# What you should do:
Every record listed below should be copied exactly.

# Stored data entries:
##############################
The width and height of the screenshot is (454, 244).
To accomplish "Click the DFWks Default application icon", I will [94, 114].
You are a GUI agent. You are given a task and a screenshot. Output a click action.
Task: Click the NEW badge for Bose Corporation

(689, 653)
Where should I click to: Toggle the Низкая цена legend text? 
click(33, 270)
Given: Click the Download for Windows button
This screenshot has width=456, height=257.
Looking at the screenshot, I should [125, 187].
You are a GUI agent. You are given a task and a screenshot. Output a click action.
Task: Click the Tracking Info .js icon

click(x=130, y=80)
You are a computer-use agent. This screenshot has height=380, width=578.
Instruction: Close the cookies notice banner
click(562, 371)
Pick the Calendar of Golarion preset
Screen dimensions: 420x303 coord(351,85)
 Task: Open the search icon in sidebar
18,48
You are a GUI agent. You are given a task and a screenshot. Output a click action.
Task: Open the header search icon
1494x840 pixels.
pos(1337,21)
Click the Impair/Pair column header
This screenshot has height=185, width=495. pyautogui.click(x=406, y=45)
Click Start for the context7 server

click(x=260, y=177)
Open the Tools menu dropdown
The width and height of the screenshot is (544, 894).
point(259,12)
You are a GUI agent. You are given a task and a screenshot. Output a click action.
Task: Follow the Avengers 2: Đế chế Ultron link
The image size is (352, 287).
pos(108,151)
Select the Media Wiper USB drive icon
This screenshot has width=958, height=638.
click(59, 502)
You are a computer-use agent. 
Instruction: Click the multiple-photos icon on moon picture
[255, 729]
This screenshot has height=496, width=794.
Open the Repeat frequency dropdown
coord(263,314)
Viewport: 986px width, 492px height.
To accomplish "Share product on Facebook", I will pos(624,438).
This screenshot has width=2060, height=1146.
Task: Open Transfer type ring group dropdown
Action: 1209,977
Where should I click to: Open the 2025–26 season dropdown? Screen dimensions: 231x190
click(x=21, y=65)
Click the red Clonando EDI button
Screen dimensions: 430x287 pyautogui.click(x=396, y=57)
##############################
# Task answer:
The width and height of the screenshot is (454, 244).
To accomplish "Click the DFWks Default application icon", I will [94, 114].
You are a GUI agent. You are given a task and a screenshot. Output a click action.
Task: Click the NEW badge for Bose Corporation

(689, 653)
Where should I click to: Toggle the Низкая цена legend text? 
click(33, 270)
Given: Click the Download for Windows button
This screenshot has width=456, height=257.
Looking at the screenshot, I should [125, 187].
You are a GUI agent. You are given a task and a screenshot. Output a click action.
Task: Click the Tracking Info .js icon

click(x=130, y=80)
You are a computer-use agent. This screenshot has height=380, width=578.
Instruction: Close the cookies notice banner
click(562, 371)
Pick the Calendar of Golarion preset
Screen dimensions: 420x303 coord(351,85)
 Task: Open the search icon in sidebar
18,48
You are a GUI agent. You are given a task and a screenshot. Output a click action.
Task: Open the header search icon
1494x840 pixels.
pos(1337,21)
Click the Impair/Pair column header
This screenshot has height=185, width=495. pyautogui.click(x=406, y=45)
Click Start for the context7 server

click(x=260, y=177)
Open the Tools menu dropdown
The width and height of the screenshot is (544, 894).
point(259,12)
You are a GUI agent. You are given a task and a screenshot. Output a click action.
Task: Follow the Avengers 2: Đế chế Ultron link
The image size is (352, 287).
pos(108,151)
Select the Media Wiper USB drive icon
This screenshot has width=958, height=638.
click(59, 502)
You are a computer-use agent. 
Instruction: Click the multiple-photos icon on moon picture
[255, 729]
This screenshot has height=496, width=794.
Open the Repeat frequency dropdown
coord(263,314)
Viewport: 986px width, 492px height.
To accomplish "Share product on Facebook", I will pos(624,438).
This screenshot has width=2060, height=1146.
Task: Open Transfer type ring group dropdown
Action: 1209,977
Where should I click to: Open the 2025–26 season dropdown? Screen dimensions: 231x190
click(x=21, y=65)
Click the red Clonando EDI button
Screen dimensions: 430x287 pyautogui.click(x=396, y=57)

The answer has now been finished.